Retype, with no pictures, each line from the one that holds "The image size is (1389, 868)." through the last line of the entries below, both included.

Records drawn from a dataset:
= = = =

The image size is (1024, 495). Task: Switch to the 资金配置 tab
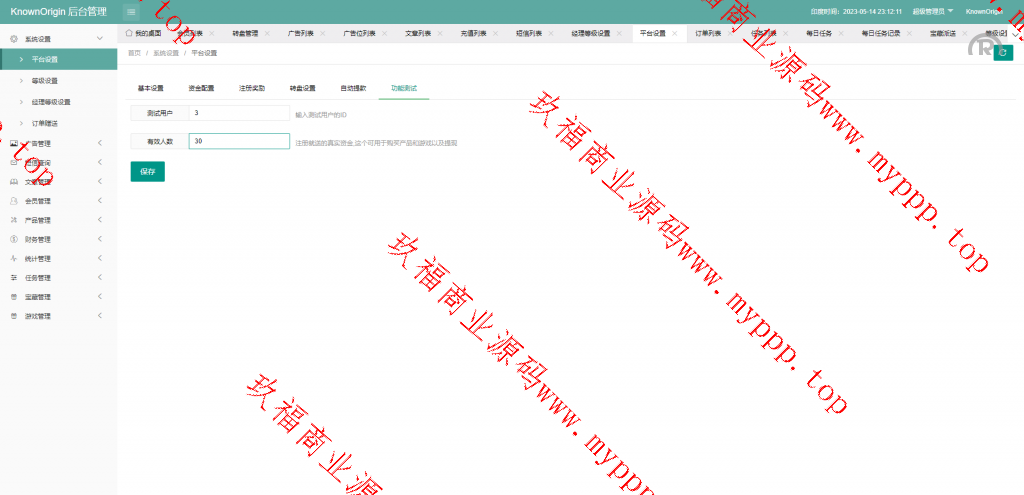(201, 88)
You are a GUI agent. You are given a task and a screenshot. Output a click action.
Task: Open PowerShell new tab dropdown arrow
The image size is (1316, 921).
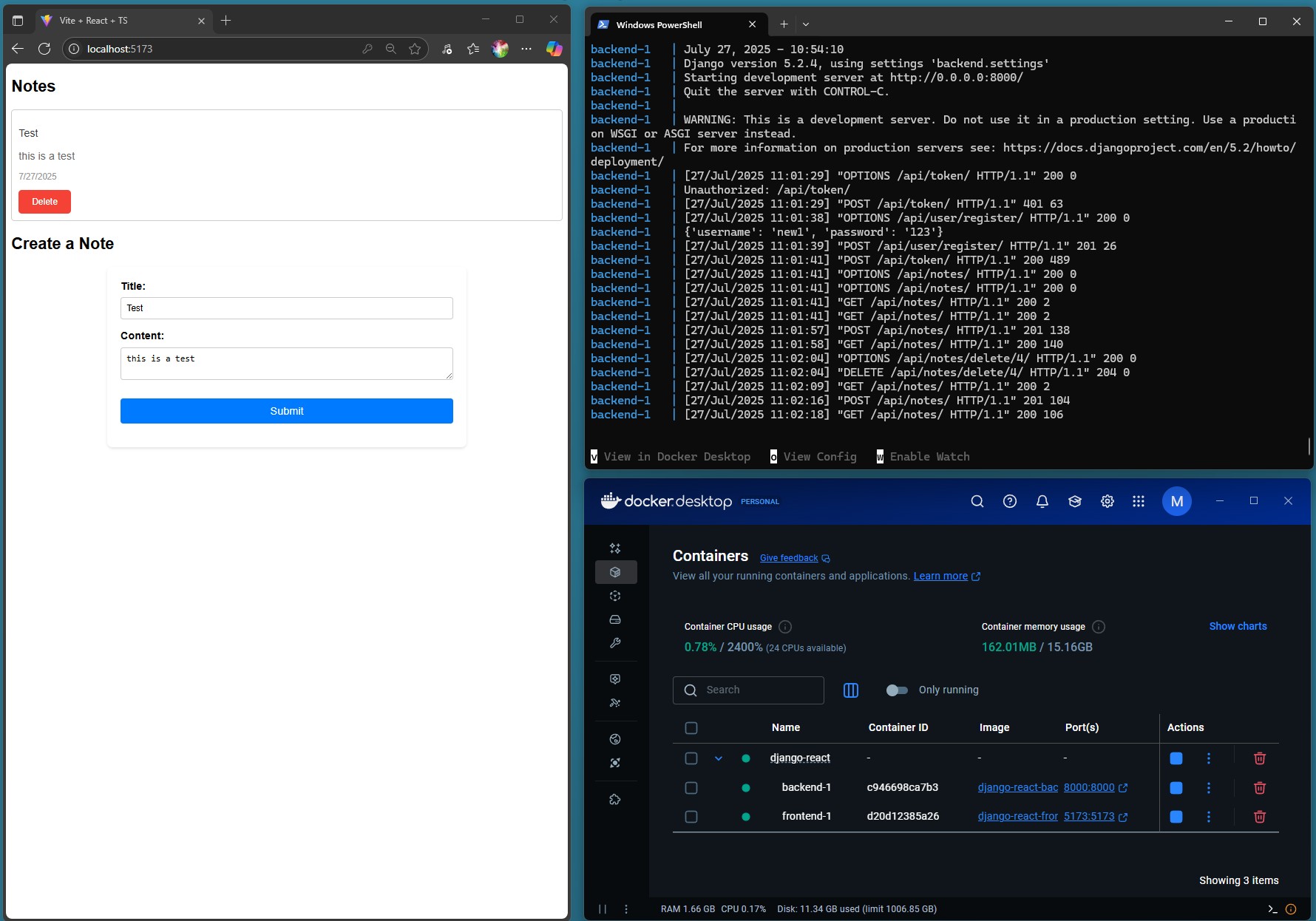pos(806,24)
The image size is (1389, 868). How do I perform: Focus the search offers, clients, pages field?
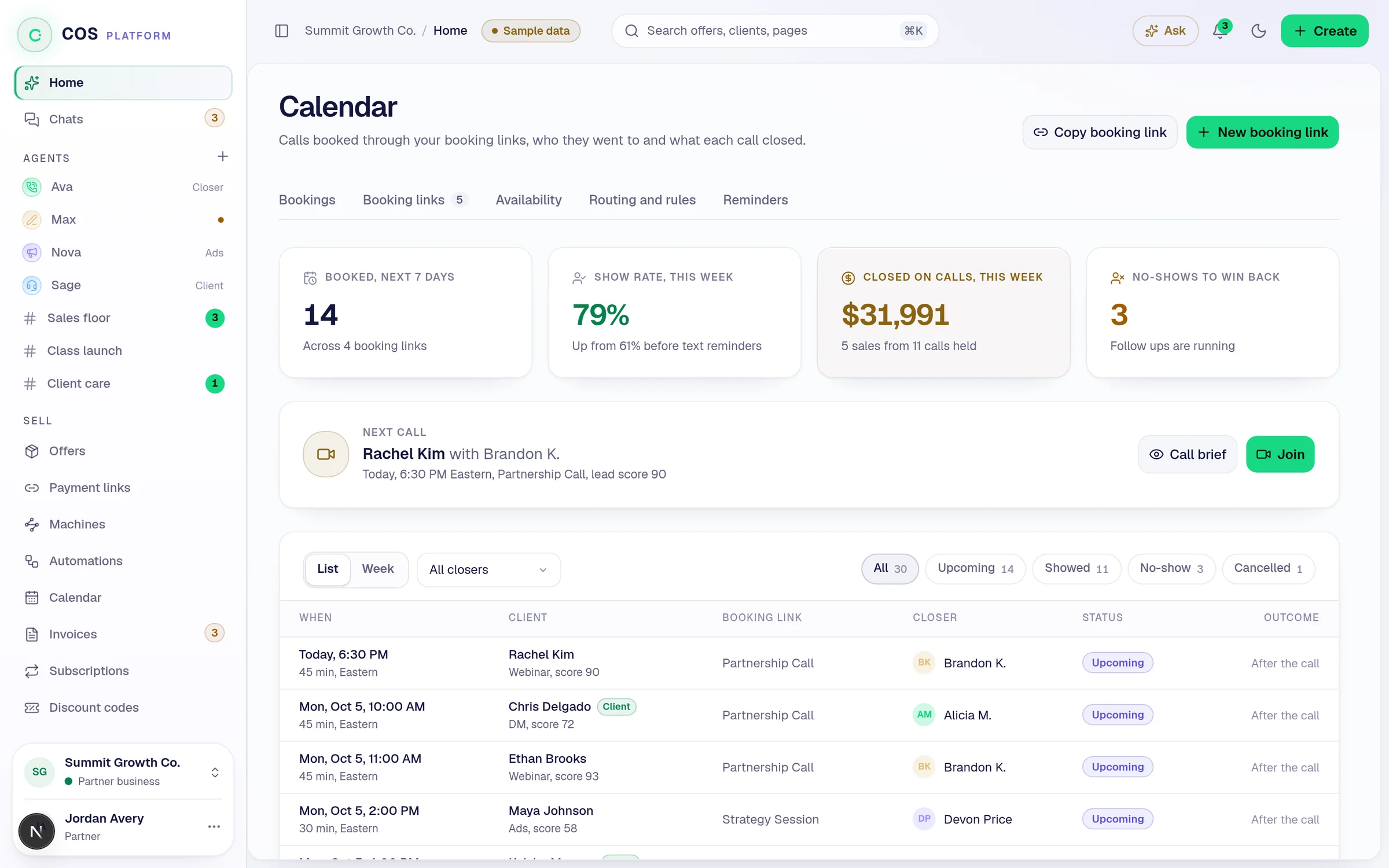click(x=775, y=31)
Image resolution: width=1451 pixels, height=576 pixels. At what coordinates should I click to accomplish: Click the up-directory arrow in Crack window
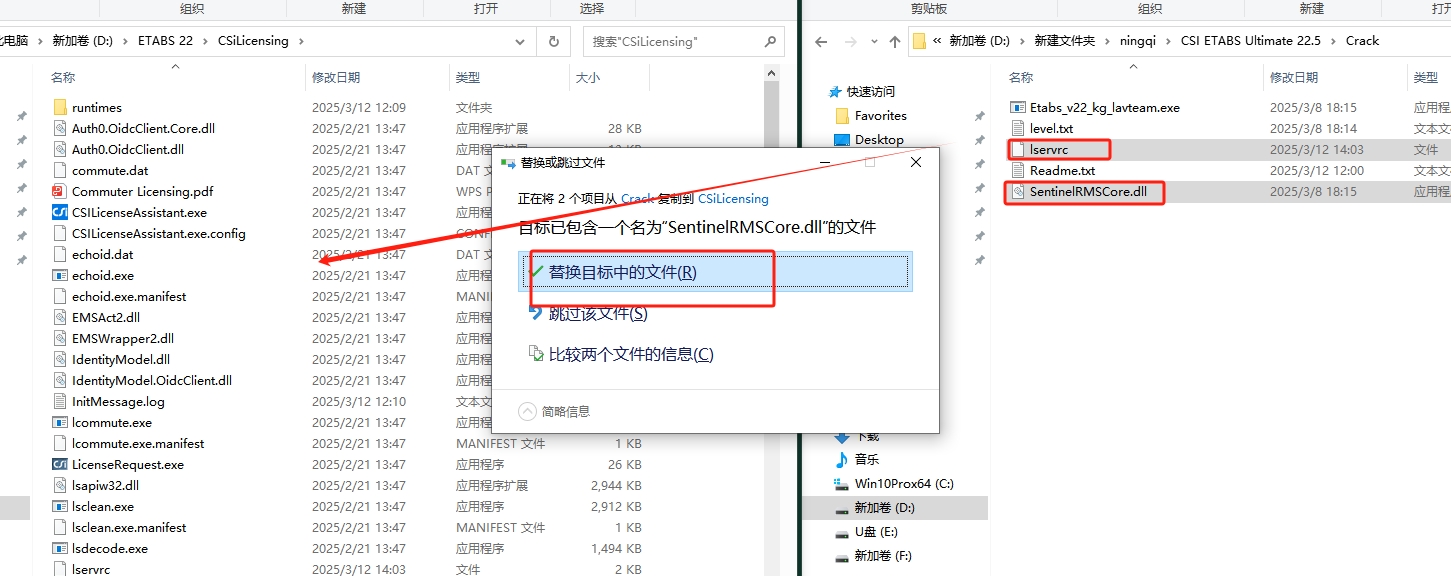coord(894,41)
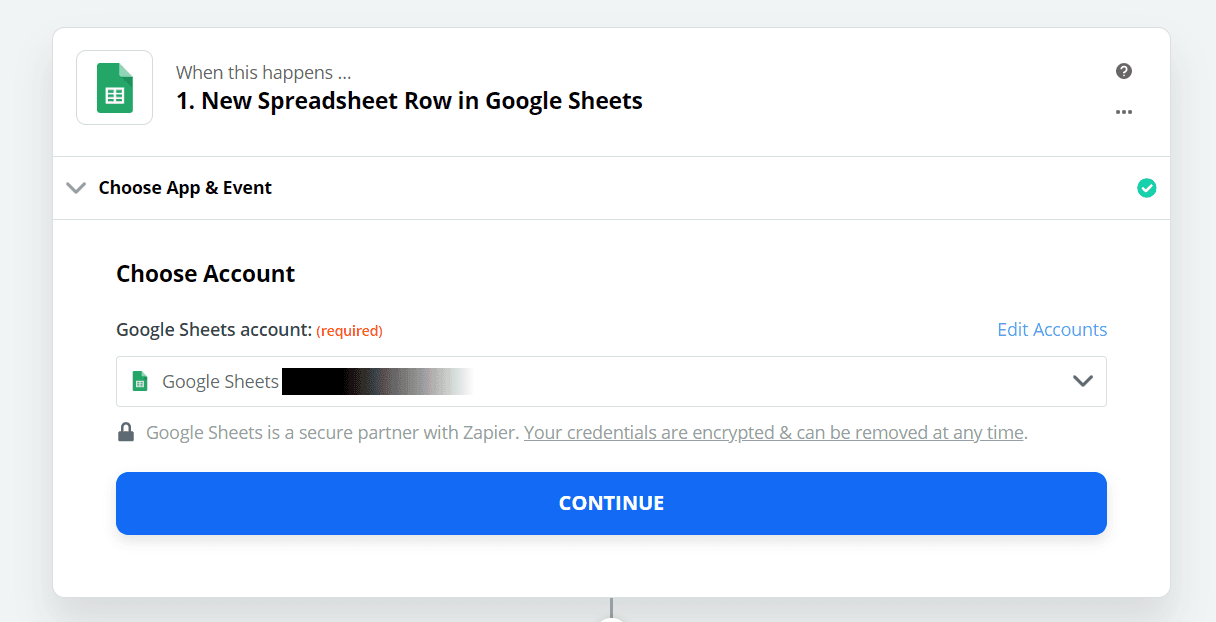Click the Google Sheets account field label
Screen dimensions: 1216x622
pos(214,330)
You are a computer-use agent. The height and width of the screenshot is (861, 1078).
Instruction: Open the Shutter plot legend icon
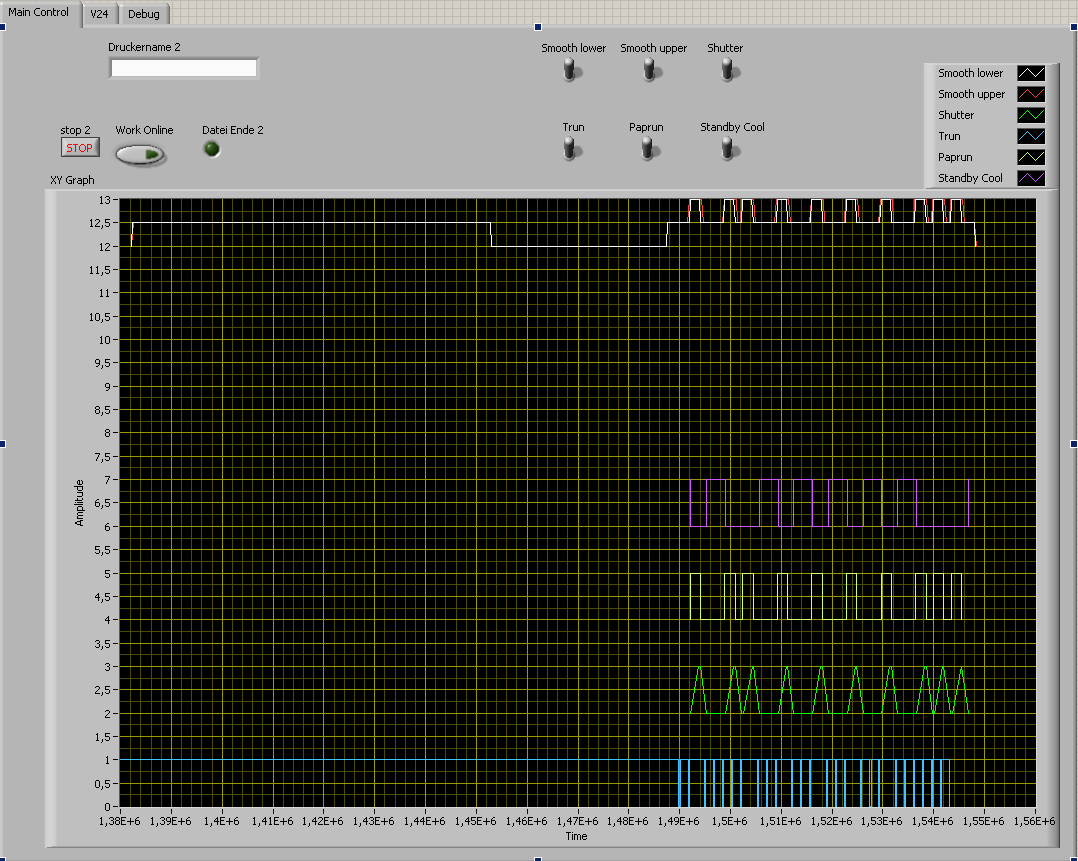click(1031, 115)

= = = =

(OUTPUT OF THE EXERCISE):
The image size is (1389, 868). How do I perform: Focus the search offers, clients, pages field?
click(x=775, y=31)
Image resolution: width=1451 pixels, height=576 pixels. At what coordinates should I click to accomplish: Click the up-directory arrow in Crack window
coord(894,41)
Click the Google Sheets account field label
Screen dimensions: 1216x622
pos(214,330)
You are a computer-use agent. The height and width of the screenshot is (861, 1078).
Instruction: Open the Shutter plot legend icon
click(1031, 115)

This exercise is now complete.